Terapilerde anne olmak isteyen yönleri ile aslına bakarsak bilincinde olmadıkları direnç gösterdikleri yönlerinin yüzleşmeleri gerekmektedir. İyi bir terapist bunu çeşitli yöntemlerle kadının içselleştirmesini sağlayacak şekilde yapar. Çocuk sahibi olmayı oldukca istemenin altında yatan savunmaları hanımefendiler fark edemezler dolayısıyla terapilerde bu savunmaları ve direnci kırmak gerekir.
Seanslarda neler çalışılıyor?
Seanslarda annenin çocuk sahibi olmak için herhangi bir ruhsal probleminin olup olmadığı incelenmeli, tedavi sürecini negatif olarak etkileyebilecek bir durum olup olmadığı değerlendirilmelidir. Yaşam hikayesi içinde hala etkisinden kurtulamadığı travmatik bir yaşantısının olup olmadığına bakılmalıdır. Geçmiş tüm travmatik süreçler ve unutulmayan kaygı yaratan düşünceler temizlenmelidir. Anneninde bebeğini doğururken aslına bakarsak kendisi de tekrardan yeni bir hayata doğuyormuş benzer biçimde hissetmesini sağlamak esas olmalıdır. Şüphesiz ki anne adaylarını yeni bir dönem beklemektedir. Anneleri ‘acaba bebeğim anne karnında tutunabilecek mi’ kaygılarından tedavi sürecinde uzaklaştırmaya çalışmak gereklidir. Bu süreç içinde tedavi pozitif sonuçlandığında bebek ile bağlanma emek harcamaları yapmak ve anneyi doğuma hazırlamak esas olmalıdır.

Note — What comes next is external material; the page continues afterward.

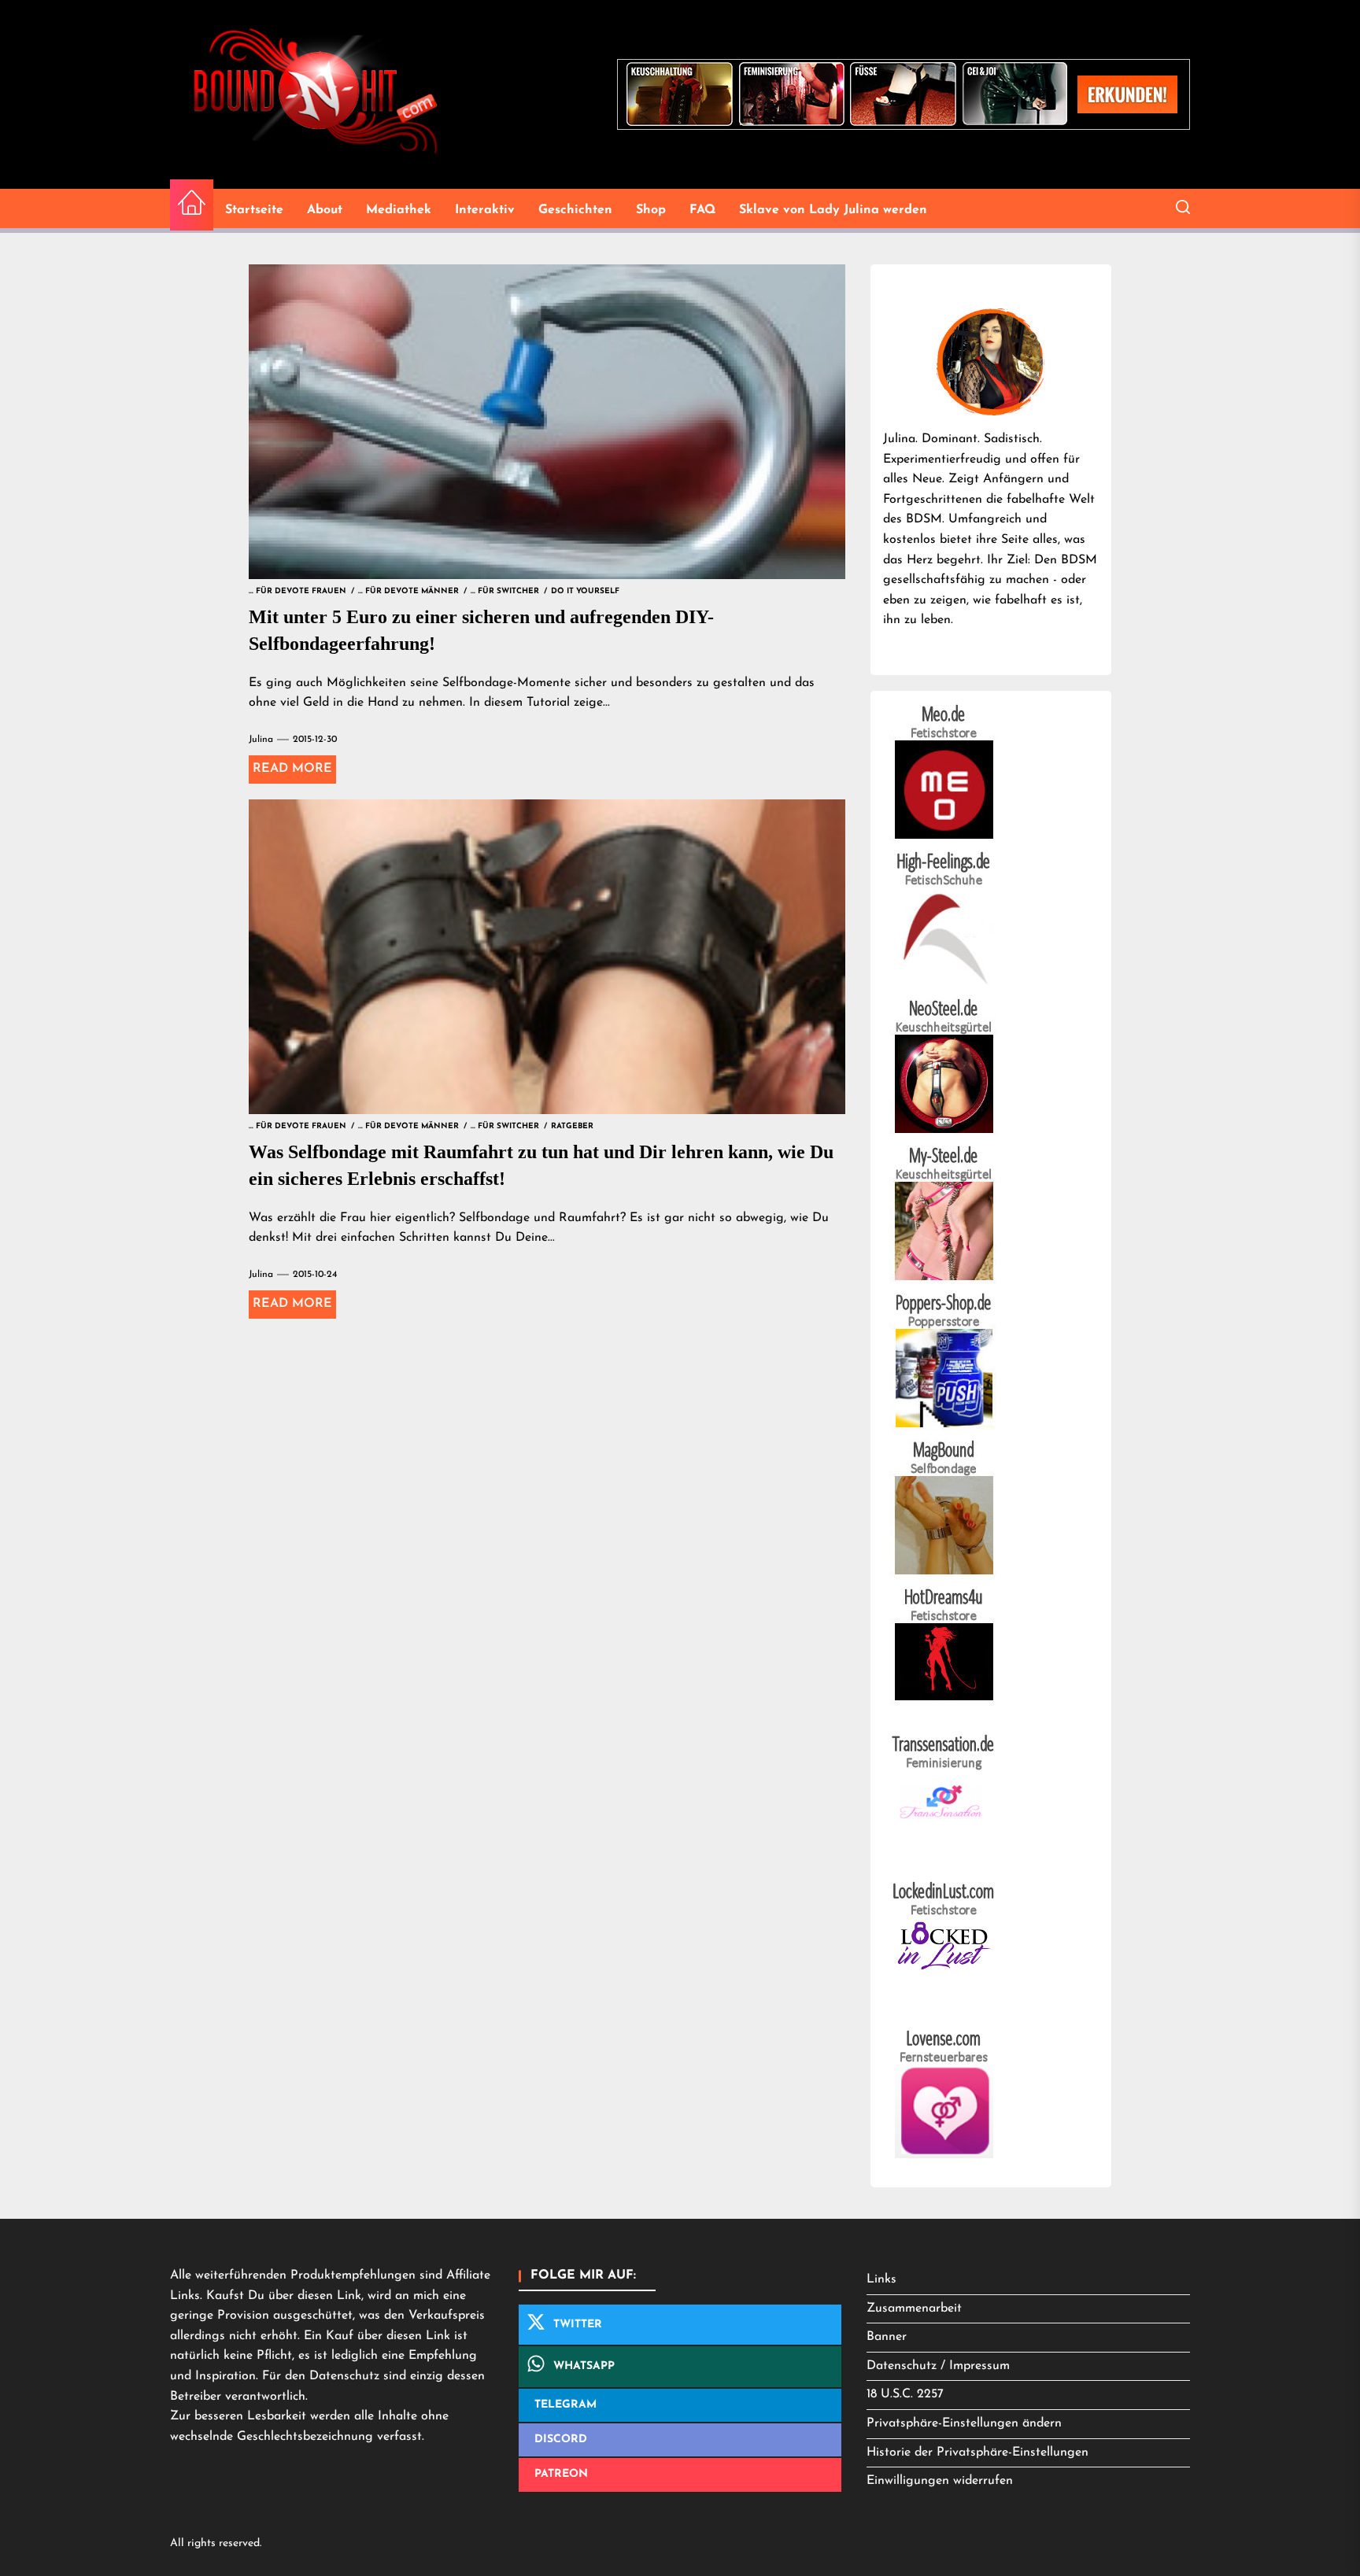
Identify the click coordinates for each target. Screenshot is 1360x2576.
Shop (651, 210)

Hanımefendiler çoğu zaman işin fizyolojik kısmıyla o denli iç içedirler ki bu telaşlı durumda psikolojilerini göz ardı edebilmektedirler. Dolayısıyla bebek doğduktan sonrasında kendilerini bıraktıkları için lohusalık sendromlarına, depresyonlara da da sık sık rastlanmaktadır. Bu da ilk dönem anne bebek ilişikisini etkileyebilmektedir. O yüzden hayatlarının en mühim dönemlerinde işin uzmanı olan psikologlardan kesinlikle ruhsal destek almaları gerekmektedir.
Psikoterapi sürecinde tedavi öncesinden başlayıp, tedavi süresince ve hamilelik süresince hatta doğum anında ve sonrasında da anneye kesintisiz ruhsal destek sağlamak gerekmektedir. Hatta doğum sonrasında bile anneler bebeklerinin gelişimsel testler ile değerlendirilmesi için, huzursuz bebeklerin doğum anı travmalarını yenmelerini sağlamak için yine psikologlarına başvurabilirler.
Ne süre psikoterapiye başvurabilirler?
Tedavinin her periyodu psikoterapi desteği alabilirler. Planlama yaparken en baştan başlayıp sürecin sonuna kadar izlemek tercih edilse de, ara ara alınan ruhsal danışmanlıkta yararlı olacaktır. Asla destek alamamalarına oranla psikoterapi desteği alan hanımefendilerin kendilerini daha mutlu, motivasyonlu, iç huzurunu elde etmiş hissettikleri, tedavi süresince umutla yaklaştıkları, daha mutlu doğumlar yaptıkları, bebeklerine daha oldukca bağlandıkları uygulamalarda görülmektedir.